85. While the fact that reduced currency volatility with the eurozone would benefit trade and investment was not disputed, Miss Lea claimed that if the UK joined the euro our currency would be "more volatile" against the dollar than if we kept sterling,[151] although the significance of this effect was disputed by Britain in Europe.[152] Professor Rowthorn told us that "in terms of exchange rate stability ... the balance of advantage would depend in large measure on the relative importance of our trade with eurozone and non eurozone countries".[153]

86. The Treasury has said that "Evidence suggests that foreign direct investment into the UK can raise the productivity of UK firms through technology and skills spillovers. The preliminary and technical work is considering how EMU would affect FDI inflows to the UK".[154] The UK has a well established track record of attracting much higher levels of foreign direct investment than other countries in the EU. Several different sources of statistics were presented to us including those from Eurostat, Ernst & Young and the UN.[155] Dr Coyle told us that "it is impossible to draw strong conclusions about FDI flows given that they have suffered globally and that much UK inward investment has come from the US in the past. Nevertheless the UK's share of EU inward FDI has fallen".[156] Mr Bootle cautioned that that FDI is "imagined as being some foreign company moving to a greenfield site and building a car factory" whereas it is sometimes "essentially a financial transaction where a company is taking over another company's shares".[157] Ms Lea believed that swings in FDI had a lot to do with mergers and acquisitions and that figures could be distorted by big takeovers such as Vodafone's takeover of Mannesman[158] (which was was a factor in the large increase in Germany's share of intra European FDI to over 30% in 2000, from 10% in 1999). Dr Coyle believed that there will be a clearer picture of whether the UK's share of FDI has declined as a result of being outside the eurozone when global investment flows start to increase.

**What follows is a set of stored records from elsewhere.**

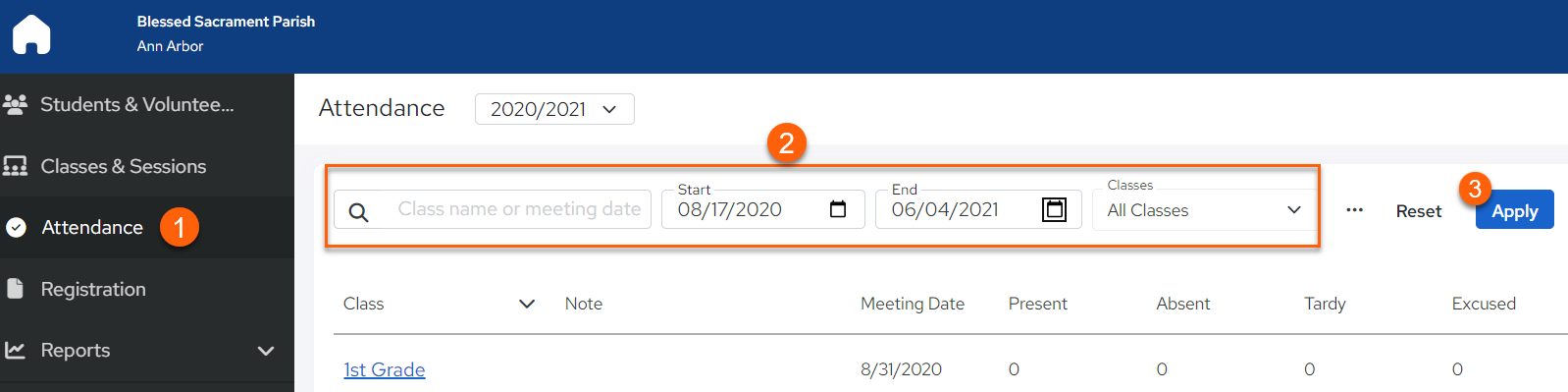This screenshot has height=392, width=1568.
Task: Expand the All Classes dropdown
Action: [x=1204, y=210]
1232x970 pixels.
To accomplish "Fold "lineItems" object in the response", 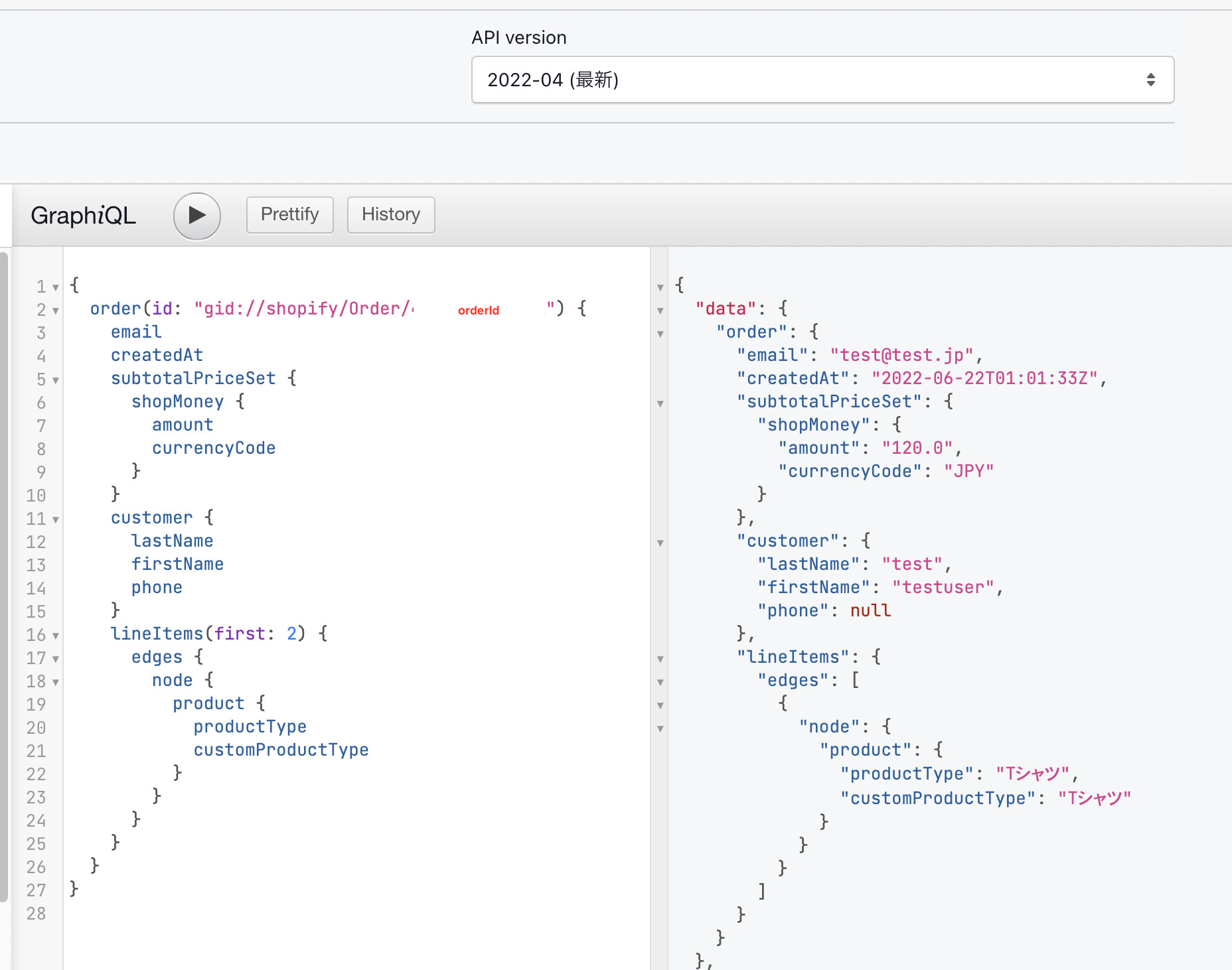I will pos(660,659).
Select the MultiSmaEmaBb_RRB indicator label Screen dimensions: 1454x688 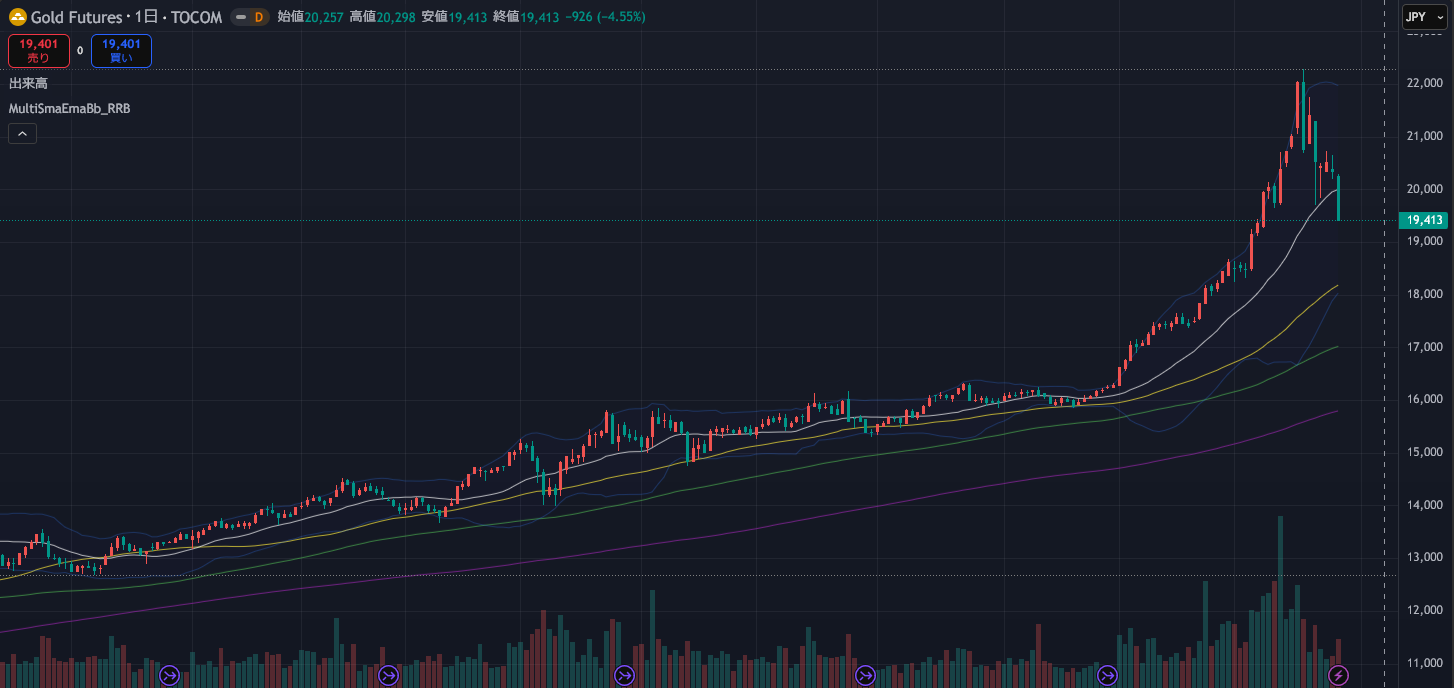(70, 108)
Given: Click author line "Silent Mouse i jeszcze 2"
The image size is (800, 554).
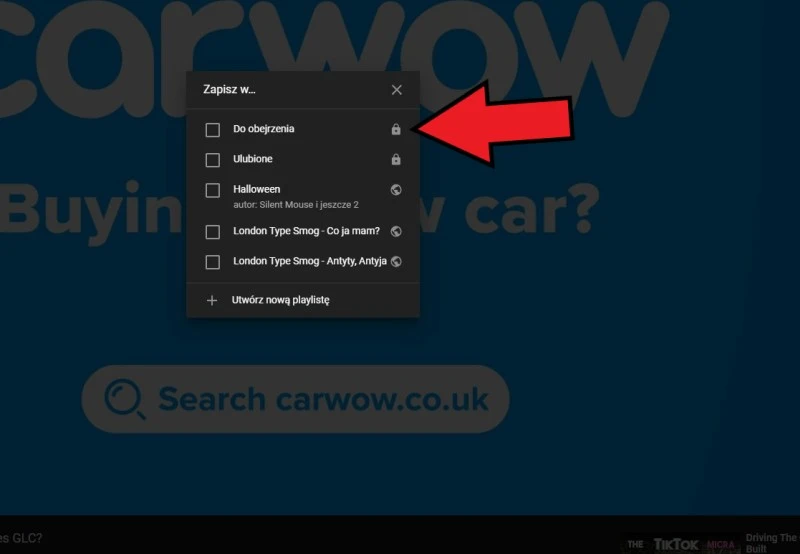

87. Membership of the single currency is likely to provide the conditions for more and better investment if there has been sufficient convergence between the UK and the eurozone and sufficient flexibility exists. In this way the third test is to some extent a consequence of whether the first two tests have been satisfied. We received evidence from a number of firms that over time investment decisions would increasingly favour the eurozone at the expense of the UK. The assessment must cover the extent to which volatility against the dollar could be increased if the UK joined the eurozone and what effect this could have on inward investment to the eurozone from the US. The accuracy and significance of the large volume of inward investment statistics needs to be assessed, if possible with the effects of mergers and acquisitions identified and separated out.

Public Investment

88. The Treasury's paper to the Committee indicated that, under the heading of the investment test, the assessment will be examining the "potential impact ¼ on public sector investment" of the UK joining the euro.[159] As discussed in paragraph 30, the UK governs public expenditure through the Chancellor's fiscal rules, while also being subject to the Stability and Growth Pact (but not to its penalties). The No Campaign told us that "The golden rule distinguishes between capital (investment) and current (short­term) spending. It ... lets the Government borrow to invest".[160] The TGWU were concerned that "the imposition of the rigid Pact on the UK economy during this Parliament would place severe downward pressure on the promised investment in public services".[161] The Chancellor referred to the ongoing debate over reform of the Pact and told us that people were coming to accept the importance of debt levels being taken into account and of investment being distinct from consumption.[162] We welcome the examination within the assessment of whether the Stability and Growth Pact would place any constraints on the level of public investment in excess of those of the Government's fiscal rules. While the recent proposals allow a temporary deviation in the short term from the close to balance requirement to fund public investment, it is important to estimate whether investment projections in Budget 2003 could be constrained because overall deficits would breach the 3% limit of the Stability and Growth Pact.

City and financial services test

"What impact would entry into EMU have on the competitive position of the UK's financial services industry, particularly the City's wholesale markets?"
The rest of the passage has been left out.